Population: Eighty families live among the zero-lot-line patio homes, which are almost built out, and the estate lots, which are about two-thirds built out.
Location: Glen Abbey neighbors the Bent Tree Country Club, with Keller Springs Road as its south boundary. It includes Kerrington Court and Glen Abbey Drive, with Woods Lane bordering to the west and Braewood Place bordering the north and east.
Average home price: Zero-lot-line patio homes average about $1 million. Single-family estate homes are in the $2 million to $3 million range.
Average lot size: Zero-lot patio homes are 50 feet by 100 feet. Estate home lots measure 120 feet by 180 feet.
Where to go: The community backs up to Bent Tree Country Club’s golf course on one side and White Rock Creek on another. The Bent Tree Dog Park is also close. Many Glen Abbey residents are members at Bent Tree. Another favorite haunt is Snookie’s Bar & Grill, which has one of the best chicken-fried steaks in the city. When craving a more sophisticated meal, residents frequent Cadot Restaurant or The Mercury. The Galleria and Shops at Willow Bend malls are easy go-to places.

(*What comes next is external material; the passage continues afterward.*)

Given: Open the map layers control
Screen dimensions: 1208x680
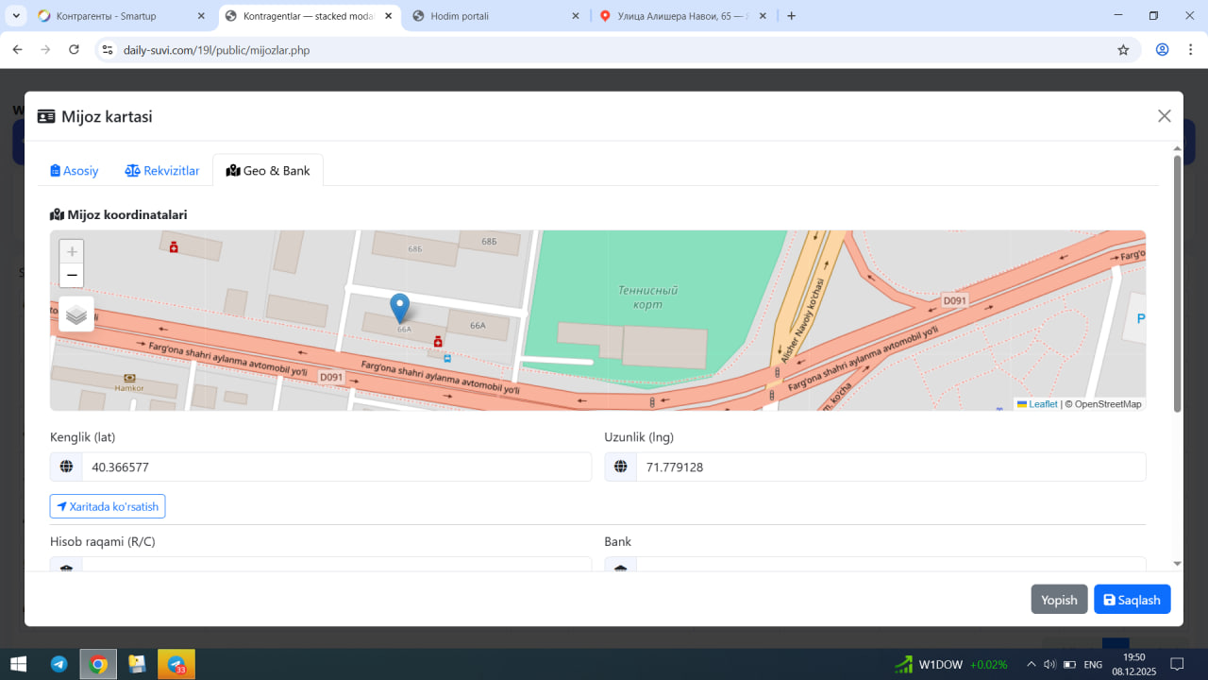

Why Glen Abbey: Residents love one thing most about their neighborhood: location, location, location. Whether touting how convenient it is to major roads that lead elsewhere, the array of fun options nearby, or the rolling hills and mature trees that fill their properties, homeowners are happy. Frank Bracken, who moved here five years ago, was drawn by the nature—the bobcats, coyotes, armadillos, and foxes. Residents enjoy the variety of homes sizes and styles, ranging from estates up to 20,000 square feet to zero-lot patio homes. “The homes feature beautiful architecture yet don’t compete for the eye. The styles meld together nicely,” real estate agent Mike Brodie says. Common areas include water features, a greenbelt, and a gym. In the early years, a group of women established a book club, which still meets. Glen Abbey is the right mix of small and urban—everyone knows everyone but stays out of each other’s business.